U.S. asylum

EAST COUNTY CHALDEANS PLEA FOR RELEASE OF CHRISTIANS DETAINED BY HOMELAND SECURITY AT OTAY

 

Detentions shine spotlight on U.S. policies that critics say is harshest system in the world for asylum seekers

By Miriam Raftery

Hear our KNSJ radio coverage of the rally, aired on August 3, 2015:  /sites/eastcountymagazine.org/files/2016/April/OtayIraqis-FinalShow.mp3?641

Hear our August 7, 2015 radio broadcast on KNSJ  with Mark Arabo, a national spokesman for Iraqi-American Chaldeans, and Amir Moshe, a former translator for the U.S. Army in Iraq who has two cousins detained inside the Otay facility.  Listen Now: /sites/eastcountymagazine.org/files/2016/April/8-4-15%20MOSHE%20-%20MARK%20-%20CHALDEAN%20INTERVIEW.mp3?722

 

August 2, 2015 (El Cajon) – Over three dozen Iraqi Chaldean Christians from El Cajon held a prayer vigil and protest outside the prison walls at the Homeland Security detention facility at Otay Mesa on Thursday, calling for the release of their family members and friends who fled ISIS only to be imprisoned when they arrived in America seeking asylum.  Over two dozen have been held in indefinite detention for over four months, some up to seven months, with no hearing date set for release. 

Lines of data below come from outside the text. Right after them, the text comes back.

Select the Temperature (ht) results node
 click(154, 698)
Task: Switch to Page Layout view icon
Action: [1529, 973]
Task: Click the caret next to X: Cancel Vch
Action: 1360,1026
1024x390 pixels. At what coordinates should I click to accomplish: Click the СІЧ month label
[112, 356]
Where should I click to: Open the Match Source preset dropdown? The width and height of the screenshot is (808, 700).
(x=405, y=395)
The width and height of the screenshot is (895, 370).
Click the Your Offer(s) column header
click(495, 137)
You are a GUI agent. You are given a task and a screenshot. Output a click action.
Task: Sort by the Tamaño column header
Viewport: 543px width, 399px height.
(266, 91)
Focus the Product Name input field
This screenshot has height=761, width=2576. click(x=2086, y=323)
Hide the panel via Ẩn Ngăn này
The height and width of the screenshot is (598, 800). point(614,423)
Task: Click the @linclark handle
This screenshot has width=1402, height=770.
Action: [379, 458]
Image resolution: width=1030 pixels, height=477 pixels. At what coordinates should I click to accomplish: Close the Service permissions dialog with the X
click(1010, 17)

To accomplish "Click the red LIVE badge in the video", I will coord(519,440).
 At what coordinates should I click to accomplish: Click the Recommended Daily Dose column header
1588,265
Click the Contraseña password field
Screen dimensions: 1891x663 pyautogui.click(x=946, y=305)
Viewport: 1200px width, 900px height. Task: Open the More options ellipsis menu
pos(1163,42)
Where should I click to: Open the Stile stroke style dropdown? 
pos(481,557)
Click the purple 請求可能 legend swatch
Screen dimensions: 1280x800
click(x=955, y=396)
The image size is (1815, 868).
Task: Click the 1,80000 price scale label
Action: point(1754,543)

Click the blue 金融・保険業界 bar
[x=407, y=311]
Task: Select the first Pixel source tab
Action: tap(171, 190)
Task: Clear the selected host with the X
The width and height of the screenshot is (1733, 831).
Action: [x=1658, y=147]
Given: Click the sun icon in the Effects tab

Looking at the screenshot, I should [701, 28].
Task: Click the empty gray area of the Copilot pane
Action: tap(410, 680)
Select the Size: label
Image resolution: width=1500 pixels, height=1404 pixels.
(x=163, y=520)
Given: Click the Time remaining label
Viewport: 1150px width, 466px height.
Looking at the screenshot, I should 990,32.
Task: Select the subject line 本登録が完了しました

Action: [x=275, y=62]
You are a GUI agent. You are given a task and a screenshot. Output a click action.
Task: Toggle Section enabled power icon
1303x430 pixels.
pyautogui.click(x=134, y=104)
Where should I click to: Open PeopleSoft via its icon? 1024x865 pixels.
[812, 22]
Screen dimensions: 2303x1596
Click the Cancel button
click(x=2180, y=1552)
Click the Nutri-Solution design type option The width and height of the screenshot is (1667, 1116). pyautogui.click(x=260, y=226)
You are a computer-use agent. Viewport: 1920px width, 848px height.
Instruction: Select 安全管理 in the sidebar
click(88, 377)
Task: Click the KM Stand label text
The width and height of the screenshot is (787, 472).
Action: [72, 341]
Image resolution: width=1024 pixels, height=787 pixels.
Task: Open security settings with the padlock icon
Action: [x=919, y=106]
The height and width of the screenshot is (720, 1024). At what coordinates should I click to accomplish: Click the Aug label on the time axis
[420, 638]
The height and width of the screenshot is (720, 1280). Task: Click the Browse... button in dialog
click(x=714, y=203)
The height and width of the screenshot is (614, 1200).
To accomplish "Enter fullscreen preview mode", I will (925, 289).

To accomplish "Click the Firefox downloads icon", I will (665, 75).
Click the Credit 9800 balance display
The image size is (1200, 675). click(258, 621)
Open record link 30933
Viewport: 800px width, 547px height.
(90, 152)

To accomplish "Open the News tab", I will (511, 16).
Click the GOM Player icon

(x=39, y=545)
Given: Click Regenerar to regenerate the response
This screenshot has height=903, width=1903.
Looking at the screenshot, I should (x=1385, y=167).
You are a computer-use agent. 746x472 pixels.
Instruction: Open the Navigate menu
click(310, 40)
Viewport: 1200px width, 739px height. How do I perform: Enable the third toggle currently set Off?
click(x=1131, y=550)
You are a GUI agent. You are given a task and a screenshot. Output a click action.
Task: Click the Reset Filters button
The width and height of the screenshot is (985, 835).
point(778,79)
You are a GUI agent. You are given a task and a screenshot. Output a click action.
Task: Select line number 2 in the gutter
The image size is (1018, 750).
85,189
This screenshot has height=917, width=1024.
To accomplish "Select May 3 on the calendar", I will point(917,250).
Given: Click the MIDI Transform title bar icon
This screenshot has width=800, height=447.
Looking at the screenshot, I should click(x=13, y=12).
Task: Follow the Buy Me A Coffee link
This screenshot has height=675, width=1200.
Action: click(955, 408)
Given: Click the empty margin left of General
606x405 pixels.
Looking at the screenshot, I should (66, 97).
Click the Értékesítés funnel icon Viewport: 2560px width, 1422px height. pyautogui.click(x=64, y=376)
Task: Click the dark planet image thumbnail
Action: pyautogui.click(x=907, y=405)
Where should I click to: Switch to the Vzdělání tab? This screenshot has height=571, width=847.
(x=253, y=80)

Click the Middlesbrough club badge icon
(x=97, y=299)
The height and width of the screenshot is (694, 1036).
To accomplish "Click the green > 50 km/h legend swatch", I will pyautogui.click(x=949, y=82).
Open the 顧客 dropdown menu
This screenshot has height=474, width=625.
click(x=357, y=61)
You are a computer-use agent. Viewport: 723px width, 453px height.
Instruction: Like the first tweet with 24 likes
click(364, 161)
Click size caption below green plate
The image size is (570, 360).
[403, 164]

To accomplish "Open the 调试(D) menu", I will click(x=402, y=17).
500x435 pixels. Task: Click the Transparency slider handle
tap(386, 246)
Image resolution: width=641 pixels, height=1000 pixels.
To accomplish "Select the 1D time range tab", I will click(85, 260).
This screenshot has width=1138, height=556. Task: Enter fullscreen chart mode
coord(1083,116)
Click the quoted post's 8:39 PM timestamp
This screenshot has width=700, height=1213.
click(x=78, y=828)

The detainees include a woman who pleaded for release to see her mother, who died Thursday at Sharp Grossmont Hospital.

Father Noel from St. Peter’s Cathedral in El Cajon told East County Magazine that all of the detained Christians have family in El Cajon who vouch for their identities and are willing to take them in. 

The situation is far different than for Iraqi Chaldeans who came here a decade ago seeking asylum.  “Ten years ago, they were held just a couple of days and they were not in a jail,” he told East County Magazine.  “Today, they are fleeing ISIS," escaping genocide in their homeland, only to arrive and be imprisoned in the U.S.